A party must obtain 5 per cent or more of the national vote, in order to send representatives to parliament, according to Georgian constitutional statute. Eight parties failed to overcome the barrier.

The tentative results, if born out by the final count, would give Saakashvili and his party continued total dominance of Georgian politics, including possibly the ability to amend the constitution at will.

Turn out in the vote appeared relatively weak, with only 55 per cent of registered voters actually casting ballots, according to CEC statistics.

The tentative official results made public by the CEC Thursday morning roughly matched exit polls made public immediately after voting ceased at eight p.m. Wednesday evening.

Opposition forces held a rally at Tbilisi's Palace of Sport into the early morning hours of Thursday, attracting some 3,000-5,000 participants.

Gia Tortladze, a senior member of the United Opposition party, harangued attendees at the gathering, saying in part "If the official results match the exit polls, the authorities will have a people's revolution on their hands."

A parallel ballot count showed opposition forces collectively actually had defeated Saakashvili's party, Tortladze and other opposition speakers claimed.

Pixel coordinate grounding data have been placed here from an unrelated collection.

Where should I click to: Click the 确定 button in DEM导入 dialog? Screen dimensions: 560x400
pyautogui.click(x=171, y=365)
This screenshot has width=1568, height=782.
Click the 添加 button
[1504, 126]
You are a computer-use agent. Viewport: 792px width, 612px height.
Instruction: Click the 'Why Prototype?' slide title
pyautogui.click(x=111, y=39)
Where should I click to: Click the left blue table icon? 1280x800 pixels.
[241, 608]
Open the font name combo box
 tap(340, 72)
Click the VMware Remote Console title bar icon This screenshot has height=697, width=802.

But the crowd, made up of a mix of students and middle-aged opposition supporters, gathered in a working class Tbilisi district far from the city centre, hardly seemed to eyewitnesses the stuff to choose an open confrontation with the state.

Government security presence early Thursday morning at the opposition gathering was low key, with uniformed cops staying in the background, police cruisers passing by every few minutes. One plain clothes officer was moving through the crowd and photographing selected participants.

Anti-Saakashvili demonstrations last year ended in violence after the US-educated Georgian president unleashed riot police on the crowd.

Thursday news reports brought additional details on a recent shooting incident on the border between Georgia and its renegade province Abkhazia on Wednesday, when two busloads of ethnic Georgians attempted to travel from Abkhazia to Georgia to cast ballots.

Initially conflicting government reports had solidified on Thursday into claims that "unknown persons" opened fire on the vehicles with automatic weapons and grenade launchers, injuring several riders.

Georgia's state-controlled television Thursday showed images of an ensuing 20-minute firefight between Georgian troops and purportedly Abkhazian opponents. The loud exchange of rifle and machine gun fire produced no casualties on the Georgian side.

Television images from the scene included a pair of destroyed buses, Georgian soldiers firing without aiming, and a Georgian woman with a bullet or fragment injury to her back.

Abkhazian officials denied their troops had done the shooting. An officer with Russian peacekeepers in the region confirmed a firefight had taken place, but declined to speculate on its participants, dpa reported.